江戸時代の鎖国の時代、南部藩は北海道沿岸の一帯を、ロシアからの進出に備えて防備する役割を担っていました。この南部藩の状況は、薩摩藩や長州藩が鎖国の中でも海外に開かれた地理的条件にあり、その環境の中で海外から武力を調達し、それが討幕へとつながった状況とも似ています。

しかし、南部藩は、薩摩藩や長州藩と違い、幕府の命令に従順にロシアに対する防備を行っていました。この南部藩の姿勢に対し、十次郎は、仮想敵国であるはずのロシアと手を結び、南部藩内で生産される生糸で貿易を行おうと画策します。

この十次郎の姿勢が、蟄居の要因ではないかとも言われています。

また、そういったロシアとの貿易の問題が出る以前に、十次郎は、父である傳(稲造の祖父)と、現在の十和田市の開発にも取り組み成果を上げていました。その開発の際に、経費の一部を私的に流用したのではないか、という噂を立てられたこともあるようですが、こちらについての真偽ははっきりしません。なお、十和田開発の際に会計役を勤めていたのは、宮沢賢治の祖父である宮澤喜助でした。
 
十和田市の開拓は、稲造の祖父・傳の父である新渡戸維民(稲造の曽祖父)がきっかけでもあります。

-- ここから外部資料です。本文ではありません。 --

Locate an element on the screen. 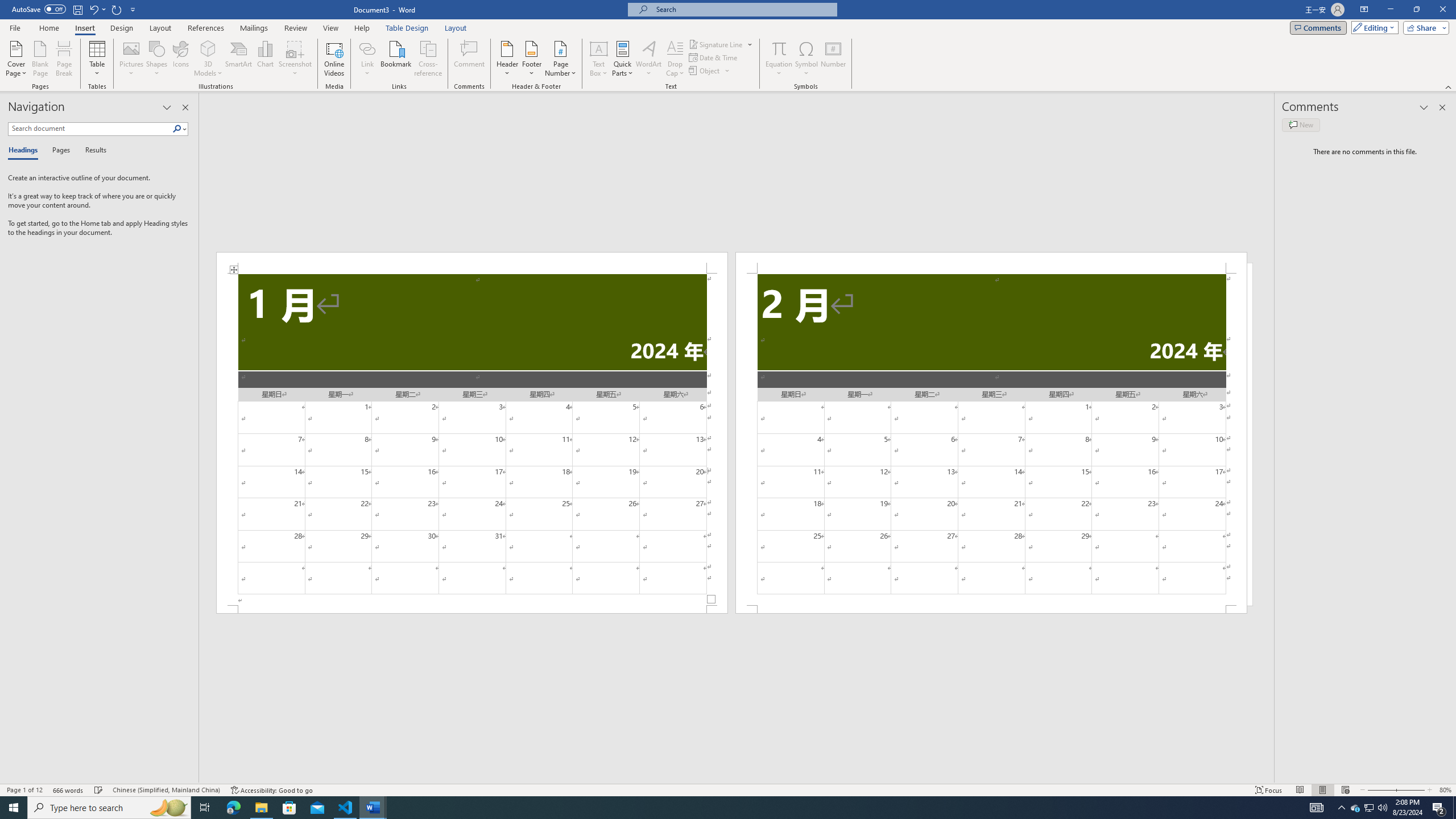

維民が、藩の上司に対して行った意見が災いし、維民は青森の下北半島のあたりまで追放されます。追放によって花巻と下北半島を往来することとなった途中に十和田を通り、当時は未開発だった十和田一帯が持つ可能性に気づき、開発にアイディアを生み出したようです。

十次郎だけでなく、その祖父維民までも、藩内での意見が災いしたこととなりますが、十和田開発は成功し、この事業で傳や十次郎は評価されることとなります。

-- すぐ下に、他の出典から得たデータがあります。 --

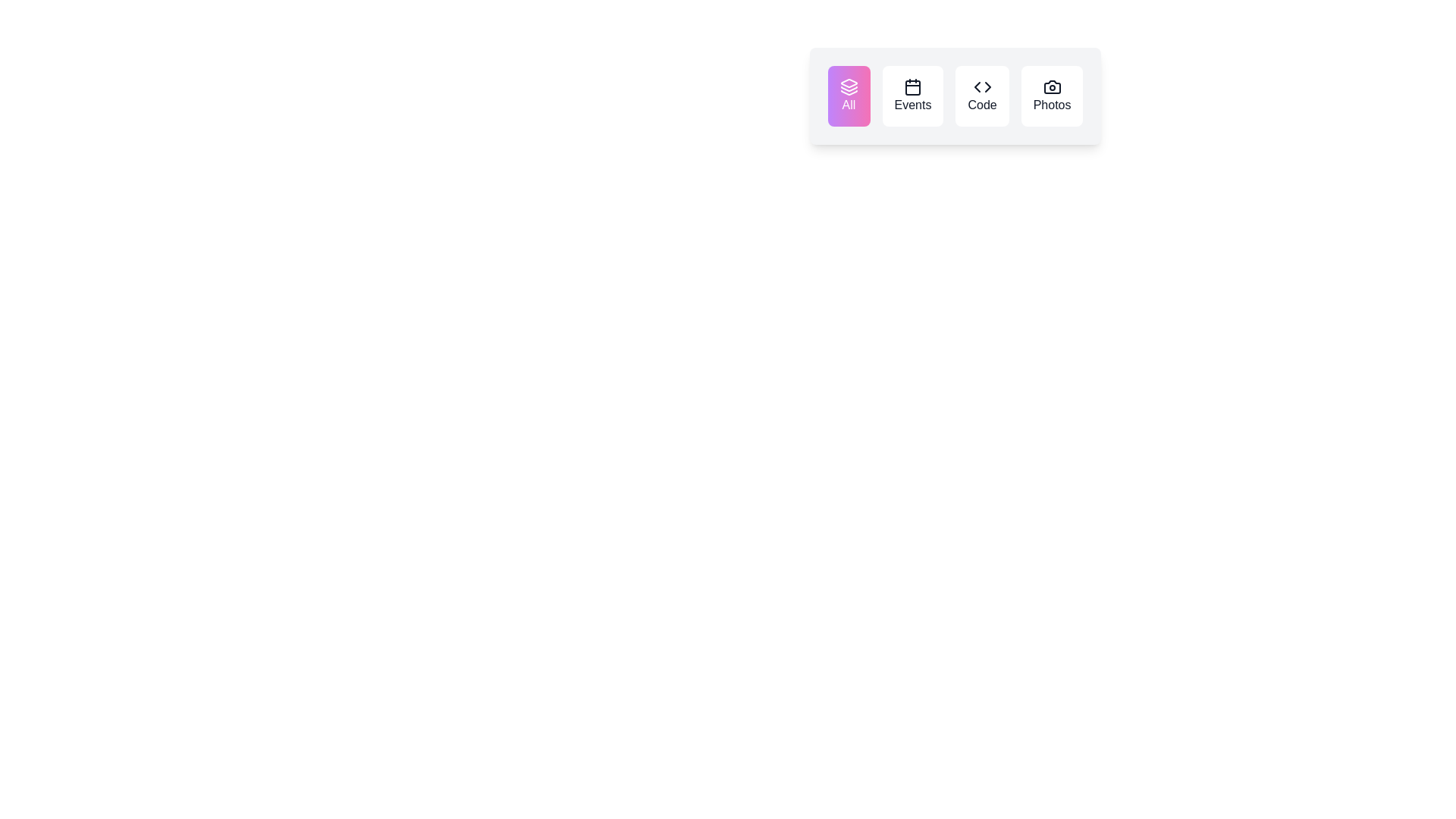 This screenshot has width=1456, height=819. I want to click on the calendar icon button located above the 'Events' label, so click(912, 87).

このように、新渡戸家の人々には先見の明があったようで、稲造が英語を学んで世界へ羽ばたいていったことも、新渡戸家の人々が持つ先見の明を受け継いでいるのかもしれません。加えて、新渡戸家に出入りしていた人達からも、東京などの情報が入っていたようで、稲造の母も、先進的な考え方を持っていました。